Finance Suite

Startup Valuation Modeler Calculator

Calculate the absolute implied fiat valuation of an unlisted private corporation based on its forward revenue burn multiples.

Calculator Parameters
Financial Engine
$
Total yearly SaaS cash
%
Growth velocity dictates the multiple
x
SaaS usually trades at 5x to 15x ARR
Capital Raise Physics
$
Amount of cash requested from VC
Summary
Post-Money Valuation
$10,500,000
$8,000,000
Pre-Money Valuation
23.8%
Founder Dilution (Sold)
Allocation Split
Pre-Money vs Post-Money Illusion

Before the VC wires exactly $2,500,000 to the corporate bank account, the company is objectively entirely worth $8,000,000. The absolute second the wire physically lands, the corporation literally mathematically instantly becomes worth $10,500,000.

The Mechanics of the Multiple

Why a company that physically lost $5 Million in profit this year is somehow 'worth' $100 Million.

Profit vs Revenue Multiples

A standard local restaurant is valued purely on EBIDTA Multiples (Profit). If a diner makes $100,000 in pure cash profit after all expenses, and the standard multiplier is 3x, the diner is worth exactly $300,000. It is a slow, steady cash machine.

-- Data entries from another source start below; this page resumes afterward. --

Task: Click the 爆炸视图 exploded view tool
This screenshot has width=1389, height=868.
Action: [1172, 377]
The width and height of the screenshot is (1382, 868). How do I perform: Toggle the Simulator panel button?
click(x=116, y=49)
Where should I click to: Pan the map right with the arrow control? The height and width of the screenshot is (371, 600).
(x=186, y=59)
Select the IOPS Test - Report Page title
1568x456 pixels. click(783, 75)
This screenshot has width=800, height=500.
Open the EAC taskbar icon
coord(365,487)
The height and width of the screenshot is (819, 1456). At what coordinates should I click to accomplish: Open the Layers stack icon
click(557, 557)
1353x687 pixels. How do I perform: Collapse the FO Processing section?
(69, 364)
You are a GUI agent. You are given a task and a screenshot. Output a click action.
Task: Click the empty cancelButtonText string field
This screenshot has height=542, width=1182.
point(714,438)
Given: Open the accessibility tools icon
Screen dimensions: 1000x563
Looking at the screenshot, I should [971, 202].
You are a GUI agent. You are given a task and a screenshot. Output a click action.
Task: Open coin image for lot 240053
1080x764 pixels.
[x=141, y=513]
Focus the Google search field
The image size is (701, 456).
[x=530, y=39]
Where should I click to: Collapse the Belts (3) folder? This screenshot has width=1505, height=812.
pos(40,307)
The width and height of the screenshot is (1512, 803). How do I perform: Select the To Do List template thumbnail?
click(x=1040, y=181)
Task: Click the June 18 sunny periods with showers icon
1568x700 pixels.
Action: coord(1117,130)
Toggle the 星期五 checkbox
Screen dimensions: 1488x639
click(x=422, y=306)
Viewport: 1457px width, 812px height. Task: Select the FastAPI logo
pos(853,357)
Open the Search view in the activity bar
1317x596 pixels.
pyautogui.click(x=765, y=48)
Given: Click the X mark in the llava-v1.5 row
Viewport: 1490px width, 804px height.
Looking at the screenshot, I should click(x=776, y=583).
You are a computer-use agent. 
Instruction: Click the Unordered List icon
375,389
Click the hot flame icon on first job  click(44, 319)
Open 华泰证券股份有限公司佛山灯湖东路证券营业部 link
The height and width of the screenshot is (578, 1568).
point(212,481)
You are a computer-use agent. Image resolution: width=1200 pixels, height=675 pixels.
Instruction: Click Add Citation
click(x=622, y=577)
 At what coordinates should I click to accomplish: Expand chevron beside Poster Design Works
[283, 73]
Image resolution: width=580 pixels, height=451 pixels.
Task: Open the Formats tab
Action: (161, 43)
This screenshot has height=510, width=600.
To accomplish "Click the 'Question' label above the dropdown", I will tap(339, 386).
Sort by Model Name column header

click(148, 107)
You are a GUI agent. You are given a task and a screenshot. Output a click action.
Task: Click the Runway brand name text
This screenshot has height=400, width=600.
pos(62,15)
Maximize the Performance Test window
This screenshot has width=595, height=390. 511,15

A hyper-growth Silicon Valley SaaS startup is legally valued strictly on Top-Line Revenue Multiples. Because a SaaS product has 90% gross margins, VCs don't care that the founders are currently burning $2 Million to capture the entire market share. They purely care that the revenue is geometrically doubling every 12 months. Therefore, they will violently assign a 15x Revenue Multiple.

If you have exactly $1 Million in SaaS Revenue, investors instantly declare your private company is magically worth $15 Million, despite realistically currently losing fiat money every month.

The Dilution Trap

If you need $2,500,000 to survive, and your Pre-Money valuation is $8,000,000. You do NOT sell 31% of your company (2.5M / 8.0M). That is mathematically false.

You strictly sell shares entirely based on the Post-Money Valuation (Pre-Money + VC Cash = $10,500,000). You physically sell $2.5M / $10.5M = 23.8%. This protects the founder from geometrically destroying 8% more of their absolute equity during negotiations.